Unsere Kapellen müssen Zufluchtstätte für die Gläubigen sein, die unter der Leitung ihrer Priester mit einer ordentlichen Priesterausbildung, den katholischen Glauben und das katholische Leben bewahren wollen, beten wollen auch für untreue kirchliche Obere und Priester und zu den eigenen kirchlichen Oberen stets mit der angebrachten Hochachtung und Unterwerfung hintreten. Unsere Kapellen dürfen keine Orte der Revolution „gegen alle“ sein, der Verhöhnung, des Verdachtes und prinzipiellen Misstrauens, der religiösen Extravaganzen, individueller Vorstellungen von der scheinbar wahrsten Frömmigkeit und Sittlichkeit, also letztlich Orte des auferweckten Hussitentums. 

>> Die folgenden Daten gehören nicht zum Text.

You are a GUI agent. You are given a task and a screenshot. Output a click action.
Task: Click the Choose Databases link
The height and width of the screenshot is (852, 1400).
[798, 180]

Wir brauchen Priester, die ihr Leben für Kirche und Heimat aufopfern, im Priestertum nicht sich selbst suchen, wie wir das bei Hus sehen, sondern in ihm Dienst und Selbsthingabe suchen. Sie sind nicht Sklaven ihrer Leidenschaften, sondern sie unterwerfen sich in der Erfüllung der Pflichten, mit Verantwortung für die anvertrauten Aufgaben, für das Heil der unsterblichen Seelen. Wer sich nicht in seiner Weihe aufgeopfert hat, wer nicht bereit ist, für das Priesterleben alles hinzugeben, selbst die sittlich erlaubten Dinge, die zu einem Hindernis der Erfüllung der Sendung des Priesters werden, der ist eigentlich des Priestertums Christi nicht wirklich würdig. Das ist nicht etwas Negatives, das ist das süße Joch unseres Herrn, der unsere Hoffnung ist, aber auch eine sehr schwere und schwerwiegende Verpflichtung; deshalb erbitten wir uns und allen katholischen Priestern die Gnade für ihre Erfüllung.

Amen.

Gelobt sei Jesus Christus und Seine göttliche Mutter Maria!

(Der Primizprediger trug die Predigt zuerst auf Tschechisch vor, sodann auf Deutsch).